Neurospora remains a versatile system for understanding clock-regulated gene expression, and many paradigms originating there have been readily applied to mammals. Moreover, comparisons of mouse, rat, rhesus macaque, and human transcript arrays show that the antiphasic relationship between E-box and RRE cis-elements is conserved, so insights from mice are very likely to inform human circadian physiology. Given this, a major question for circadian biology is now how these factors are coordinated with physiology at the cellular, tissue, and organ system level to appropriately modulate metabolism.

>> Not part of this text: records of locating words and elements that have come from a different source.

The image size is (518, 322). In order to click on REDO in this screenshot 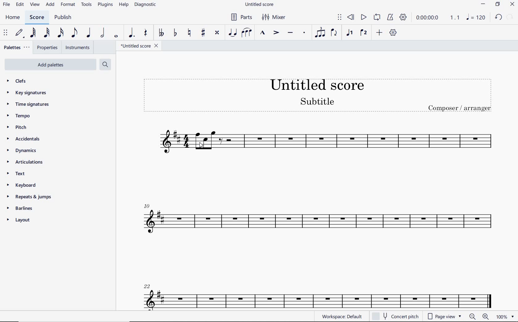, I will do `click(510, 17)`.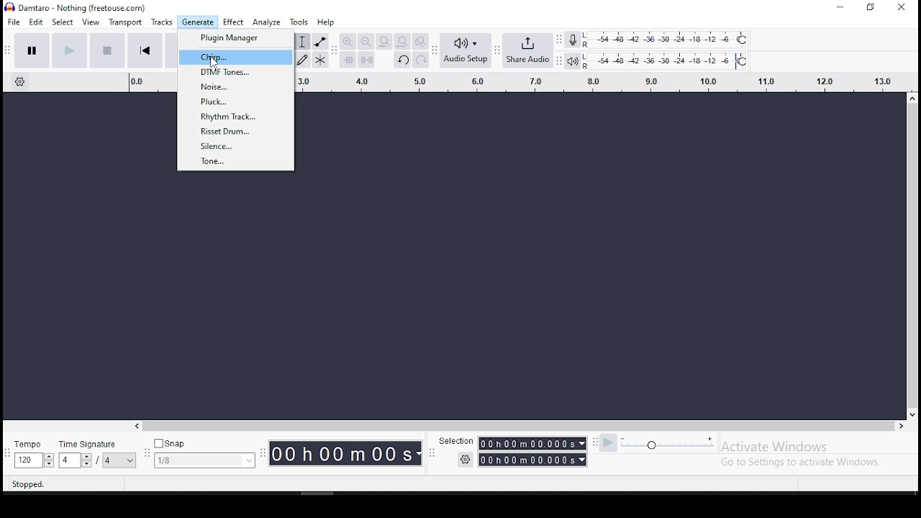 The width and height of the screenshot is (921, 518). Describe the element at coordinates (347, 42) in the screenshot. I see `zoom in` at that location.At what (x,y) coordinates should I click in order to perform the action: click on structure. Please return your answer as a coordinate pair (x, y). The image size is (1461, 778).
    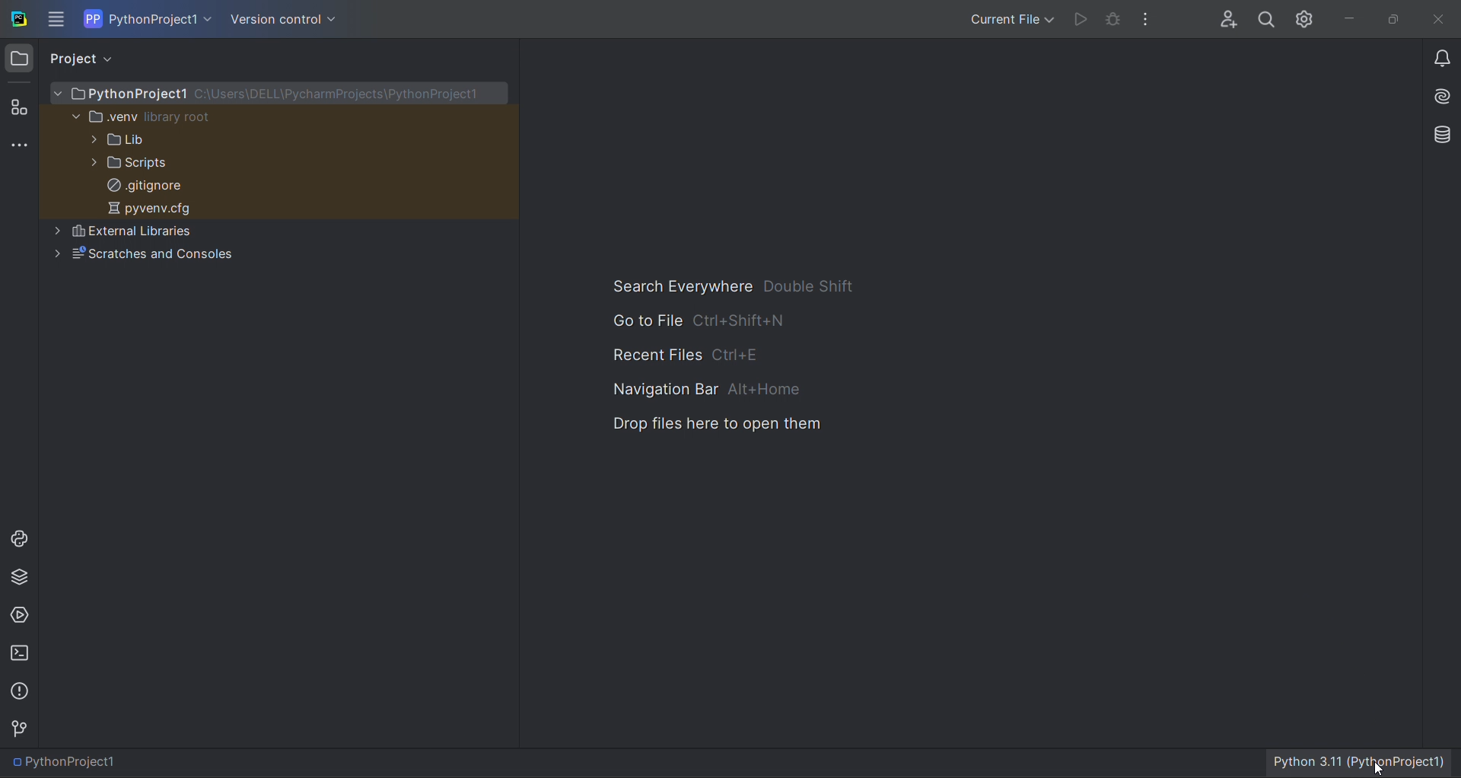
    Looking at the image, I should click on (18, 105).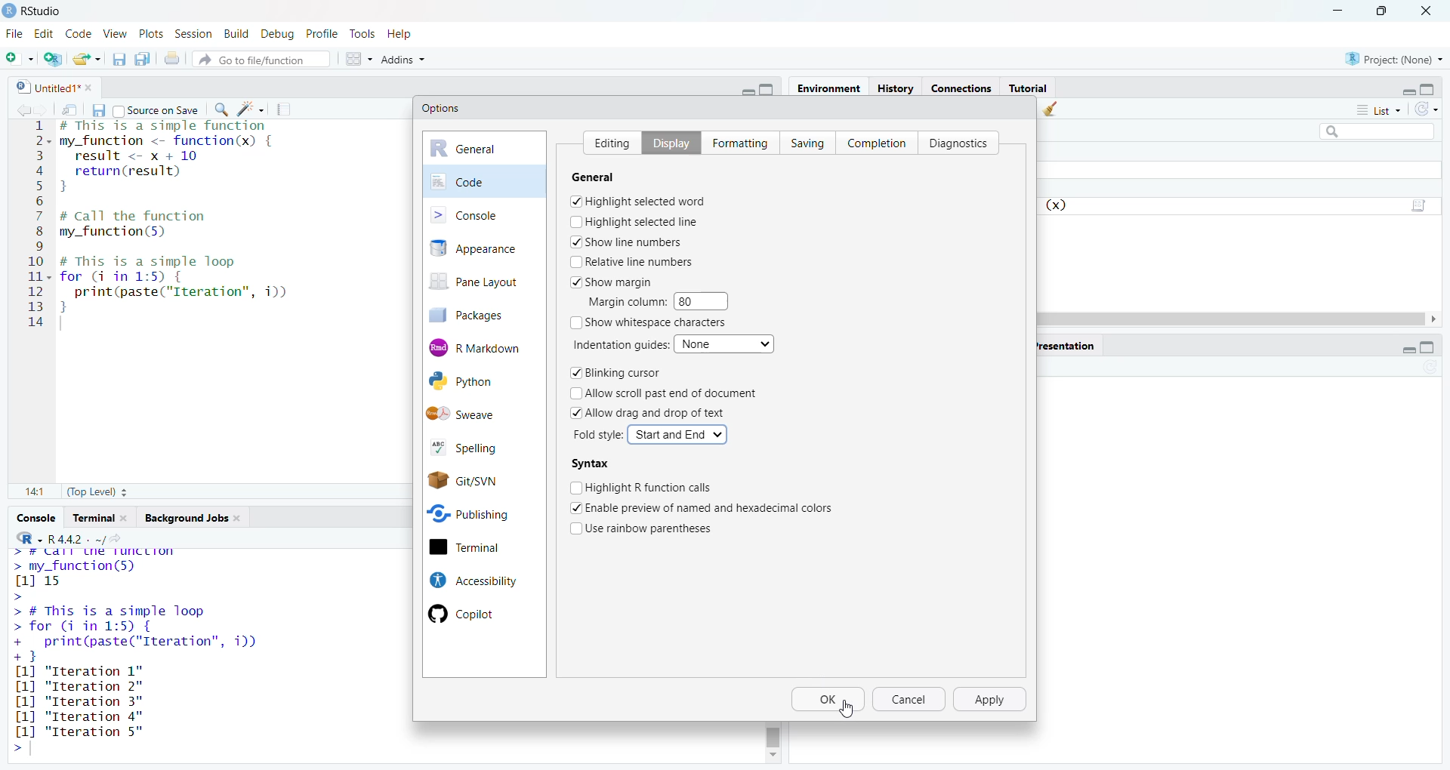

All the feedback loops in cells from the fugal/animal lineage are characterized by daily synthesis and turnover processes that should not in themselves require 24 hours. Thus, the cutting edge questions remain (1) what is the nature of the time lags; (2) what are the essential core components, and which ones are helpful; (3) what is the mechanism through which they act; (4) how do their actions account for canonical clock properties. Because resetting is now largely understood, (4) is now focused on temperature compensation.
Overall then we are interested in understanding how the circadian system in organized in Neurospora and in mammals, and why evolution has done it in this way. For each of our approaches, our aim is to understand the organization of cells as a function of time, and ultimately to achieve an appreciation of life as a four-dimensional process. There is every reason to believe that the circadian system of Neurospora will be the first circadian system to be completely described at the molecular level, and that what we learn from both fungi and mice will lead us to a better appreciation and understanding of circadian timing in people.